**Objective**
Rewrite every line of the material below, replacing "logo" with "icon" wherever it occurs and changing nothing else. Leave the pictures out of your answer.
+ + + + + + +
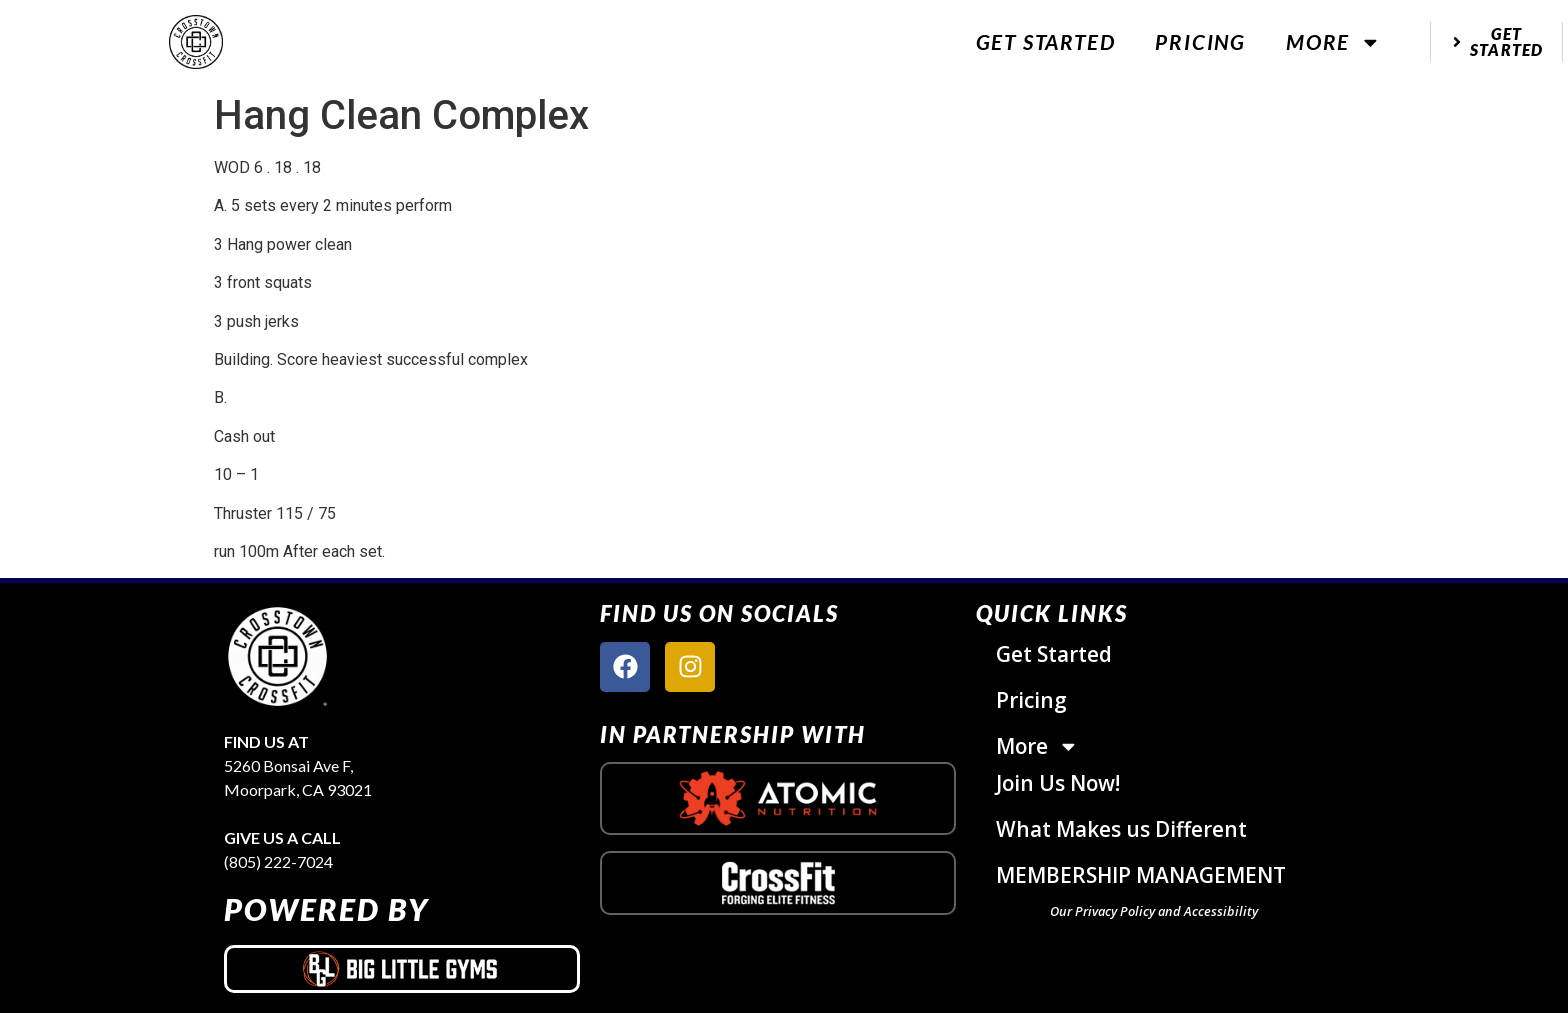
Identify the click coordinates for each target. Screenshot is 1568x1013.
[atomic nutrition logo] (778, 798)
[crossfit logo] (778, 883)
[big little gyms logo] (402, 969)
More (1333, 42)
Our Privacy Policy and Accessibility (1154, 911)
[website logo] (196, 42)
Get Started (1046, 41)
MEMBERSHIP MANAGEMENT (1141, 875)
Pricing (1200, 41)
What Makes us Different (1121, 829)
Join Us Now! (1058, 783)
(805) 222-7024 (278, 861)
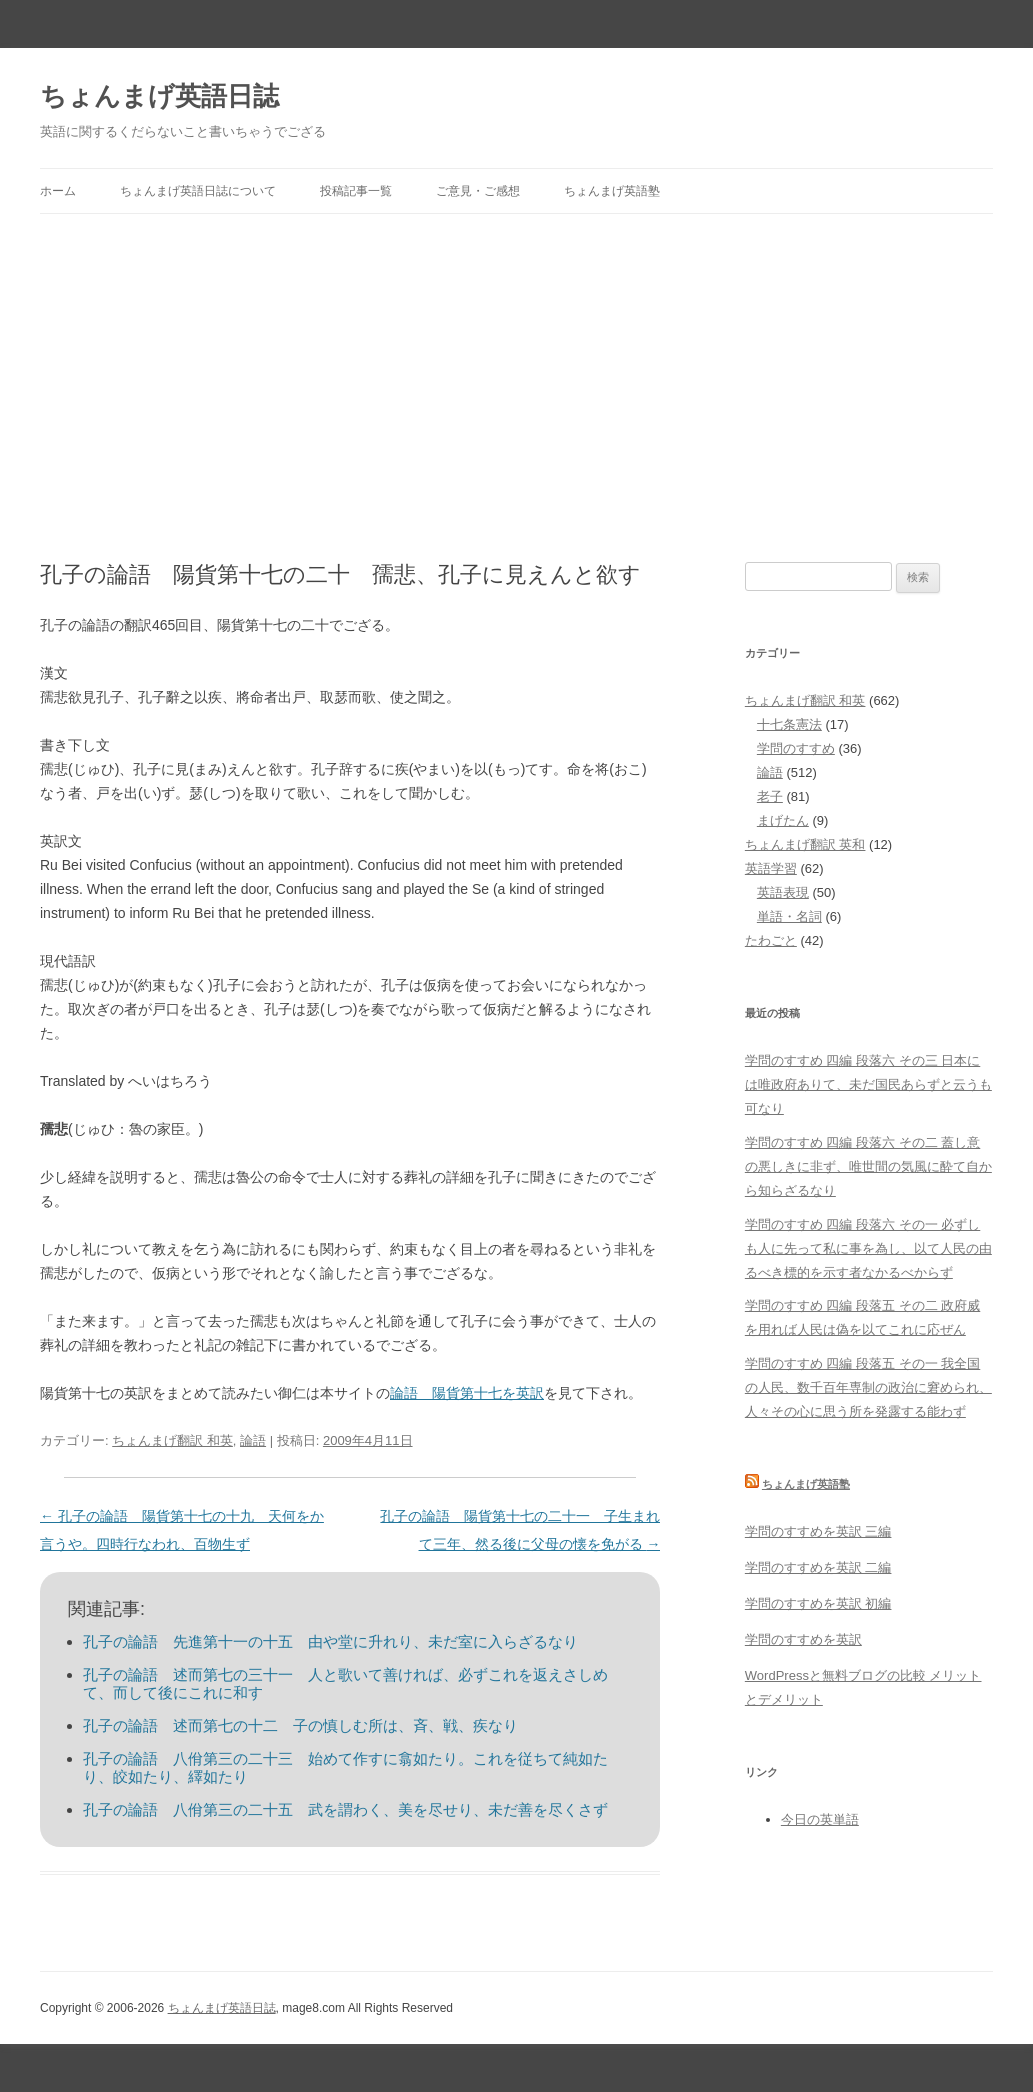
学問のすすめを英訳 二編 (818, 1567)
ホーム (58, 191)
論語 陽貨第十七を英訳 (467, 1393)
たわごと (771, 940)
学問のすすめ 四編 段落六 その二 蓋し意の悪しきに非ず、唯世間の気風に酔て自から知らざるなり (868, 1166)
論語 (253, 1440)
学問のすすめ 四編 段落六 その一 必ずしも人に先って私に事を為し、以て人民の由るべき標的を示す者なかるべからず (868, 1248)
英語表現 (783, 892)
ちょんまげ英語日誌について (198, 191)
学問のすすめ (796, 748)
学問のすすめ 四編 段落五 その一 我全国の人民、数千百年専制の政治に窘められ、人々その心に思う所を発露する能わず (868, 1387)
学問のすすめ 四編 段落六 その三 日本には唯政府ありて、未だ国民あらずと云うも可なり (868, 1084)
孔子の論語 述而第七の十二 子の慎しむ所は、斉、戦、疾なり (300, 1725)
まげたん (783, 820)
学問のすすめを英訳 (803, 1639)
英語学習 (771, 868)
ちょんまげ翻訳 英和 (805, 844)
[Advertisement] (516, 364)
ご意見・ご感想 (478, 191)
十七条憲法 (789, 724)
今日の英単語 (820, 1819)
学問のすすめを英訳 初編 (818, 1603)
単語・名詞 (789, 916)
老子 (770, 796)
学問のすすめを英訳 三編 (818, 1531)
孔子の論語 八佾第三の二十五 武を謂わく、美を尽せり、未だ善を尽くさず (345, 1809)
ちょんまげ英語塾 (612, 191)
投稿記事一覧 (356, 191)
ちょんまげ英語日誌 (159, 96)
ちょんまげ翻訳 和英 (172, 1440)
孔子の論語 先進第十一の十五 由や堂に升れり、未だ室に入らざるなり (330, 1641)
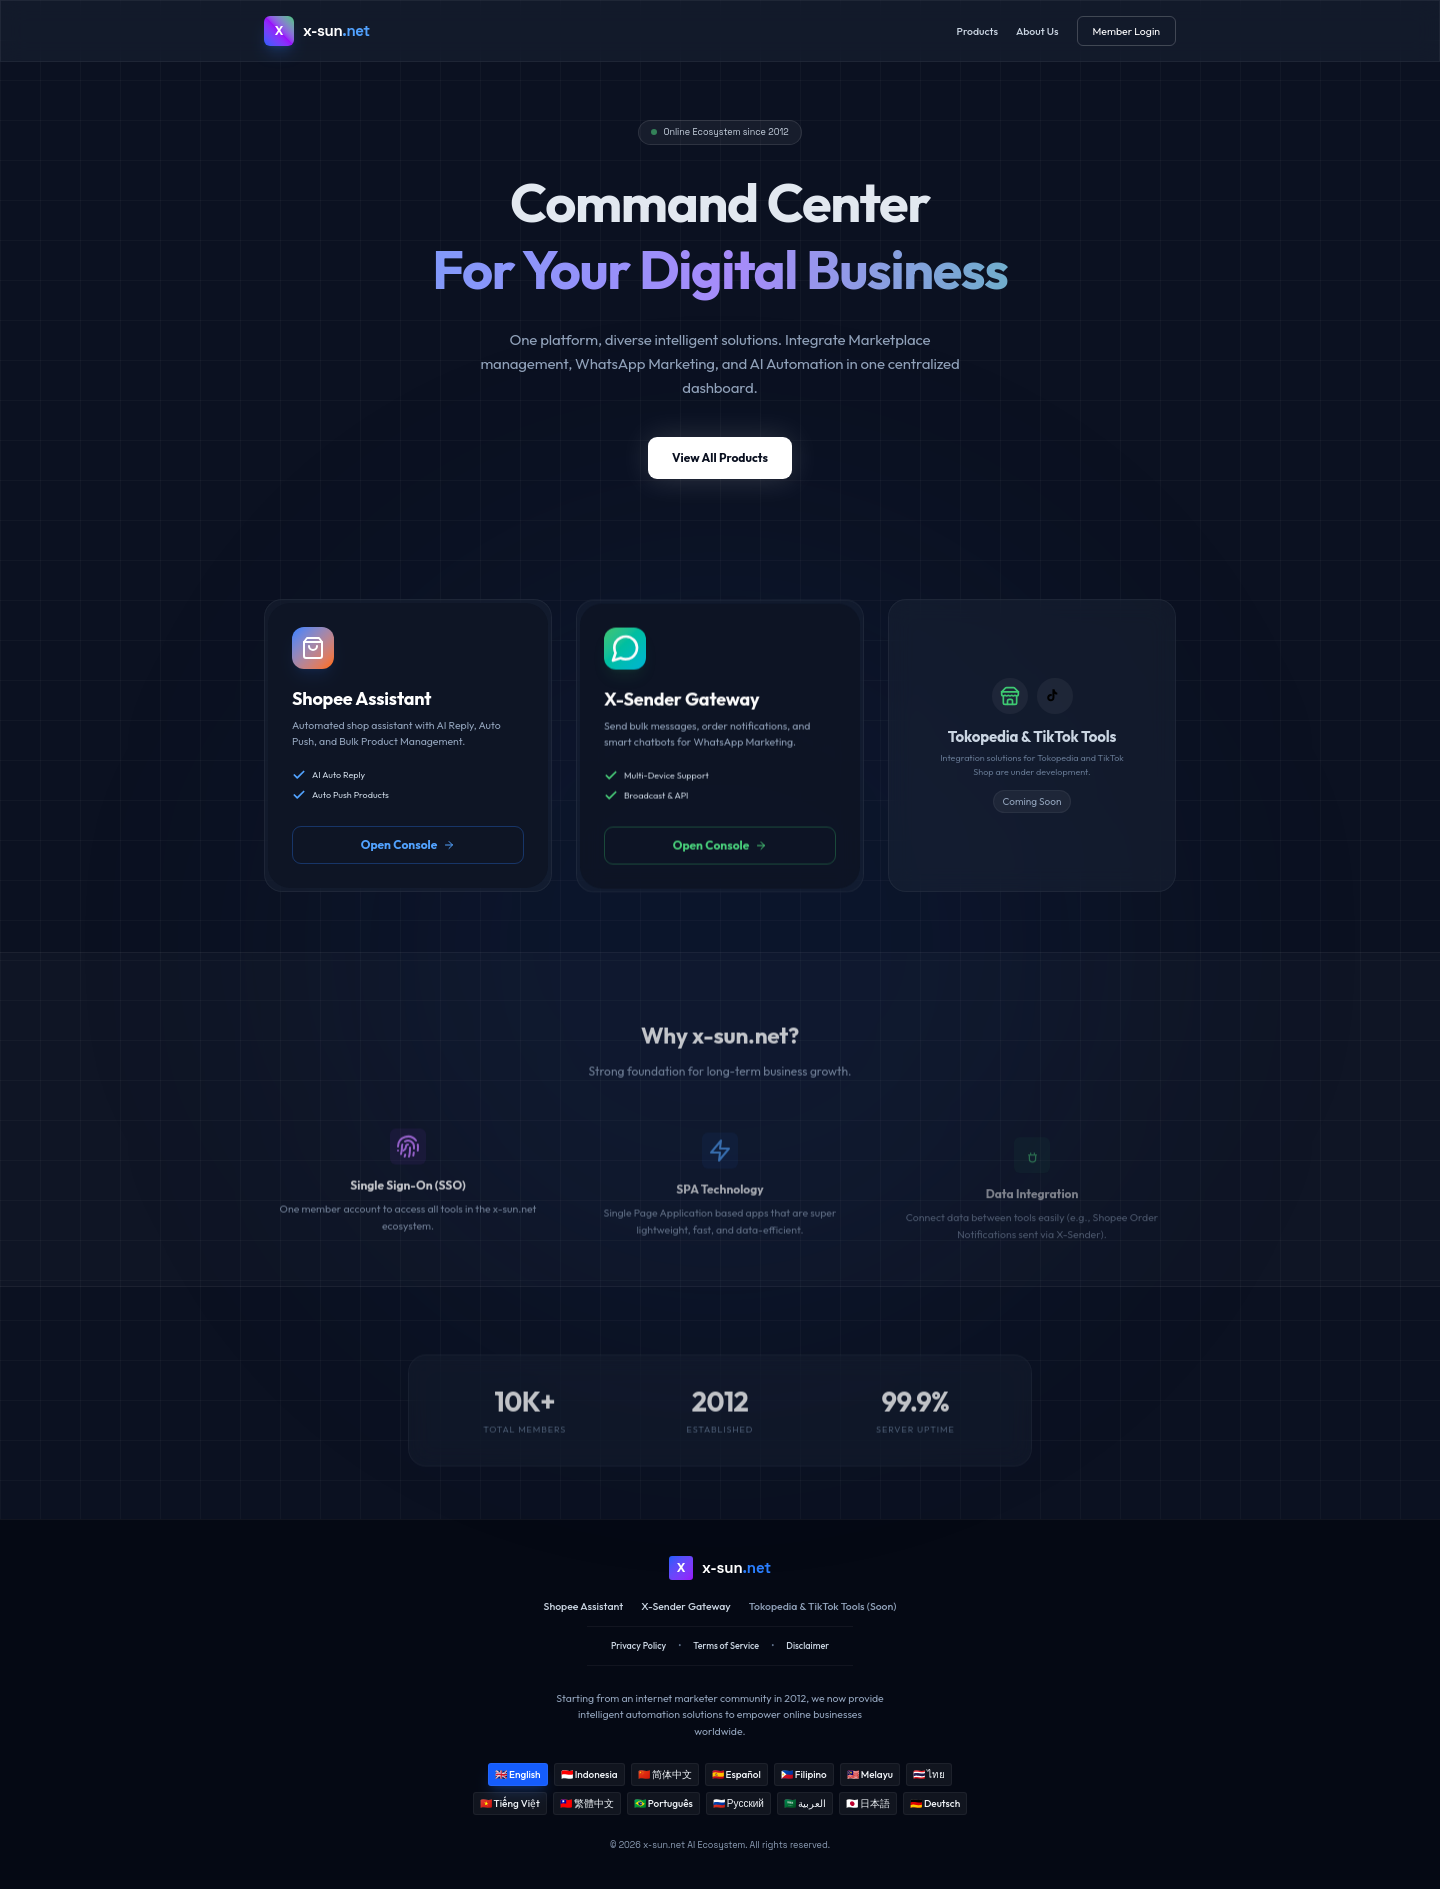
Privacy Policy (638, 1645)
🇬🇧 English (518, 1774)
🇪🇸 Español (736, 1774)
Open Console (408, 854)
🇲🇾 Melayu (870, 1774)
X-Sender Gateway (686, 1606)
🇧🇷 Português (663, 1803)
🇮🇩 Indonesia (589, 1774)
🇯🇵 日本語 (868, 1803)
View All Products (720, 463)
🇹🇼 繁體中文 (587, 1803)
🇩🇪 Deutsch (935, 1803)
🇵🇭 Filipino (804, 1774)
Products (977, 31)
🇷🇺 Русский (738, 1803)
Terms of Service (726, 1645)
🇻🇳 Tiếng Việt (510, 1803)
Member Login (1126, 31)
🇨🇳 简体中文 (665, 1774)
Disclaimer (807, 1645)
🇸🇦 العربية (805, 1803)
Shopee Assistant (584, 1606)
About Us (1037, 31)
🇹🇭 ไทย (929, 1774)
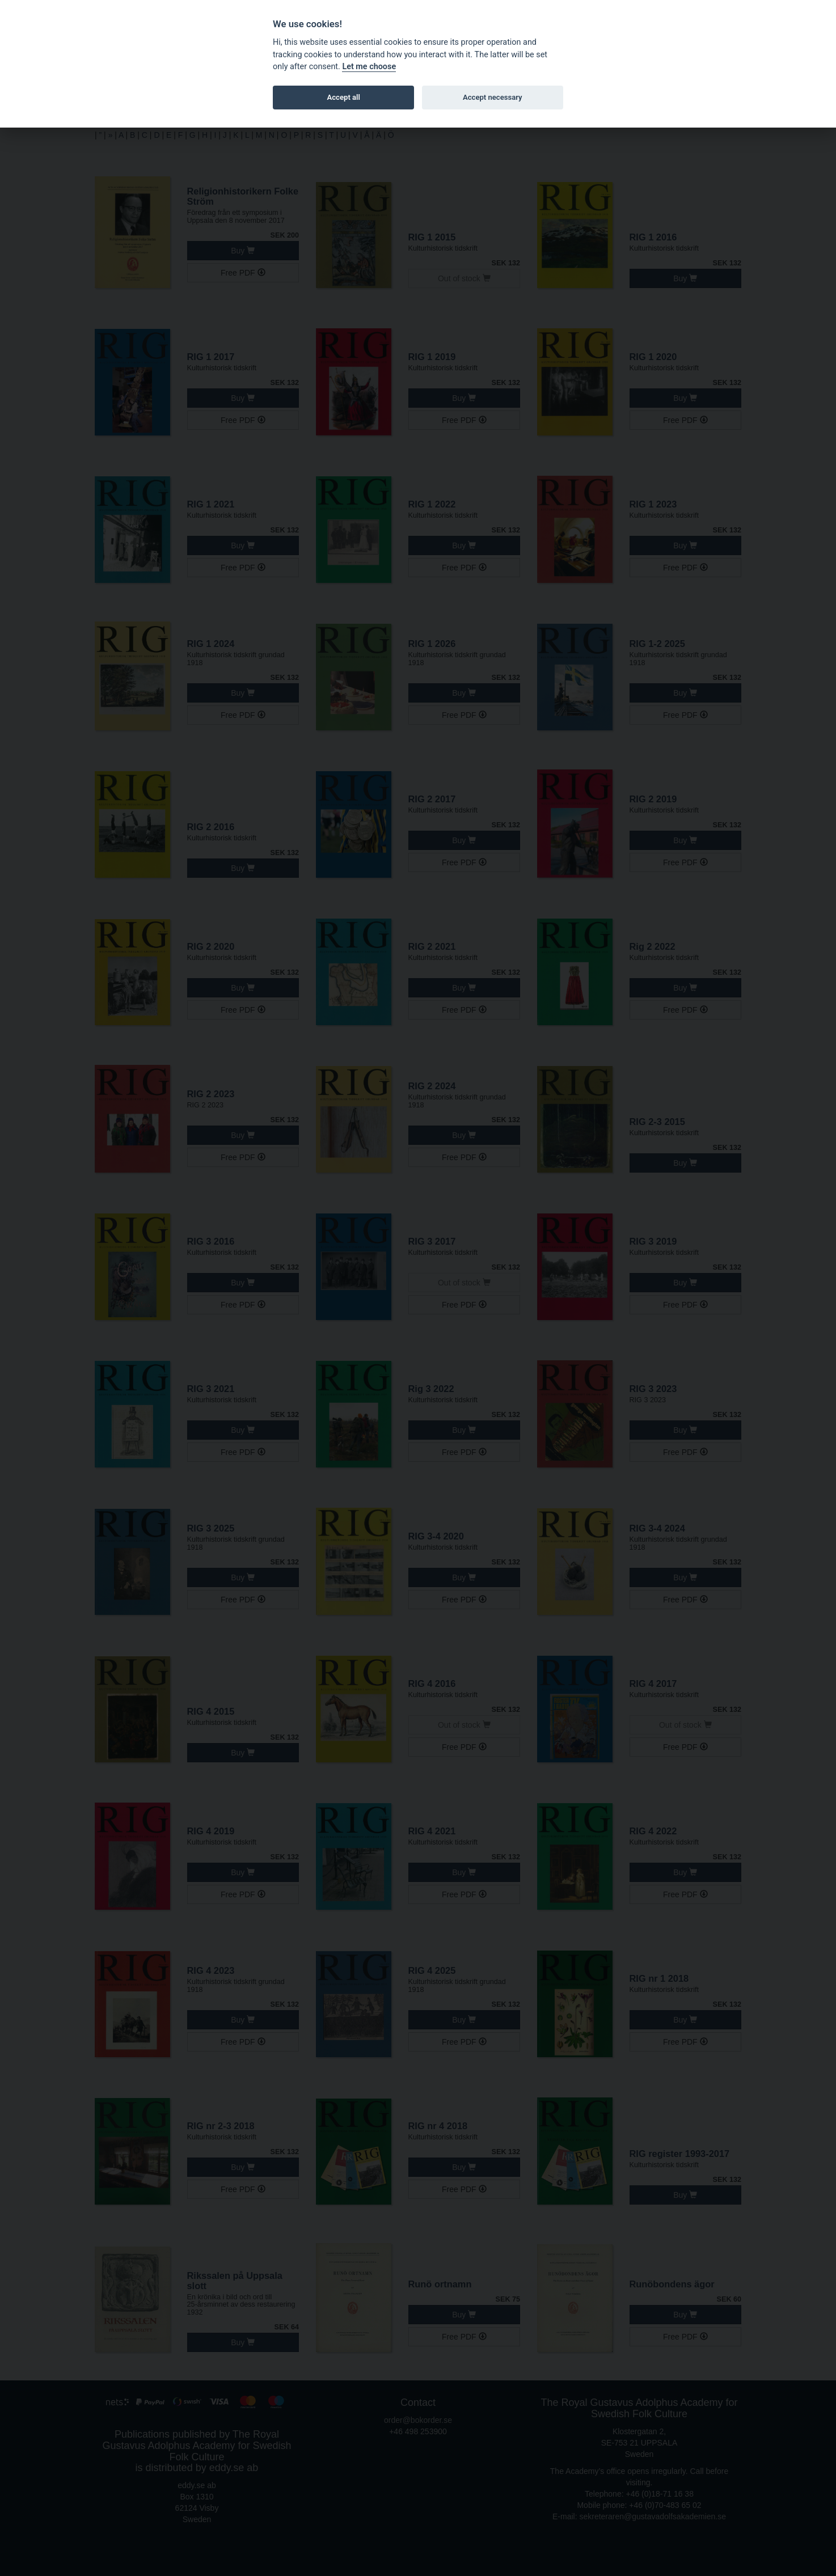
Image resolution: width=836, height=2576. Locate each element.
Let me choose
+ + + + + + +
**Written solution**
Identify the click coordinates for each target. Screenshot is 1568x1013.
[atomic nutrition icon] (778, 798)
[crossfit icon] (778, 883)
[big little gyms icon] (402, 969)
More (1333, 42)
Our Privacy Policy and Accessibility (1154, 911)
[website icon] (196, 42)
Get Started (1046, 41)
MEMBERSHIP MANAGEMENT (1141, 875)
Pricing (1200, 41)
What Makes us Different (1121, 829)
Join Us Now! (1058, 783)
(805) 222-7024 (278, 861)
学問のすすめを英訳 二編 (818, 1567)
ホーム (58, 191)
論語 陽貨第十七を英訳 (467, 1393)
たわごと (771, 940)
学問のすすめ 四編 段落六 その二 蓋し意の悪しきに非ず、唯世間の気風に酔て自から知らざるなり (868, 1166)
論語 (253, 1440)
学問のすすめ 四編 段落六 その一 必ずしも人に先って私に事を為し、以て人民の由るべき標的を示す者なかるべからず (868, 1248)
英語表現 (783, 892)
ちょんまげ英語日誌について (198, 191)
学問のすすめ (796, 748)
学問のすすめ 四編 段落五 その一 我全国の人民、数千百年専制の政治に窘められ、人々その心に思う所を発露する能わず (868, 1387)
学問のすすめ 四編 段落六 その三 日本には唯政府ありて、未だ国民あらずと云うも可なり (868, 1084)
孔子の論語 述而第七の十二 子の慎しむ所は、斉、戦、疾なり (300, 1725)
まげたん (783, 820)
学問のすすめを英訳 (803, 1639)
英語学習 (771, 868)
ちょんまげ翻訳 英和 (805, 844)
[Advertisement] (516, 364)
ご意見・ご感想 (478, 191)
十七条憲法 (789, 724)
今日の英単語 (820, 1819)
学問のすすめを英訳 初編 (818, 1603)
単語・名詞 (789, 916)
老子 (770, 796)
学問のすすめを英訳 三編 (818, 1531)
孔子の論語 八佾第三の二十五 武を謂わく、美を尽せり、未だ善を尽くさず (345, 1809)
ちょんまげ英語塾 (612, 191)
投稿記事一覧 (356, 191)
ちょんまげ英語日誌 (159, 96)
ちょんまげ翻訳 和英 (172, 1440)
孔子の論語 先進第十一の十五 由や堂に升れり、未だ室に入らざるなり (330, 1641)
Privacy Policy (638, 1645)
🇬🇧 English (518, 1774)
🇪🇸 Español (736, 1774)
Open Console (408, 854)
🇲🇾 Melayu (870, 1774)
X-Sender Gateway (686, 1606)
🇧🇷 Português (663, 1803)
🇮🇩 Indonesia (589, 1774)
🇯🇵 日本語 (868, 1803)
View All Products (720, 463)
🇹🇼 繁體中文 (587, 1803)
🇩🇪 Deutsch (935, 1803)
🇵🇭 Filipino (804, 1774)
Products (977, 31)
🇷🇺 Русский (738, 1803)
Terms of Service (726, 1645)
🇻🇳 Tiếng Việt (510, 1803)
Member Login (1126, 31)
🇨🇳 简体中文 (665, 1774)
Disclaimer (807, 1645)
🇸🇦 العربية (805, 1803)
Shopee Assistant (584, 1606)
About Us (1037, 31)
🇹🇭 ไทย (929, 1774)
Image resolution: width=836, height=2576. Locate each element.
Let me choose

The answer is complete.